Ihre Ortschaften und Behausungen sind am stärksten heruntergekommen.


Die mit Solar-Energie betriebene Straßenbeleuchtung passt dort hin wie ein Schwein auf einen Baum. Es ist schön, dass hier energiebewusst geleuchtet wird, aber gäbe es nicht sinnvollere Maßnahmen?

Unser Weg führt uns weiter nach Apatou. Diese Kleinstadt kann man erst seit 2010 mit dem Auto erreichen.
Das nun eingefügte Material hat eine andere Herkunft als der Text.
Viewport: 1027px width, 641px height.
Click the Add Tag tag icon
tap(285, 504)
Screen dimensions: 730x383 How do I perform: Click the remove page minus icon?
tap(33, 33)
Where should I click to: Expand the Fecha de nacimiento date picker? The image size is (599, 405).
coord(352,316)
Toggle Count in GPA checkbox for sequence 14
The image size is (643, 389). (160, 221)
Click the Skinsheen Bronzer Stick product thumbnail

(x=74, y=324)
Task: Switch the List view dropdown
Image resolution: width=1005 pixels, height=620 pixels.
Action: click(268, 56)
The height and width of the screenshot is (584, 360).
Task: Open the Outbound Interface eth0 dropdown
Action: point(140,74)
Vorherging das nur über den Maroni.
Dafür wurde beim Straßenbau keine Mühen gescheut eine Rennpiste in den Dschungel zu kloppen. :shock:

Hinter Apatou ist der Maroni nur noch schmal und kaum mehr beschiffbar.
Bei Ebbe kann man die vielen Steine kurz unter der Wasseroberfläche gut erkennen. Von hier aus werden Tagestouren unterschiedlicher Länge in den Urwald angeboten.
Wieder ist es so schade, dass Französisch Guyana bei seinen Touristen nur auf Französisch setzt. Wir können alle leider nicht lesen, was im Detail angeboten wird. Mal in einer Hängematte zu übernachten wäre cool.


Das wäre auch bei „Beach und Relax“ möglich gewesen. Wir haben es nicht gewusst und müssen uns mit einem Picknick begnügen. Eine witzige Anlage mit Bühne, Bar und Übernachtungs-Buden.
Hier eine Nacht zu verbringen, hätte uns wohl gefallen. Schade.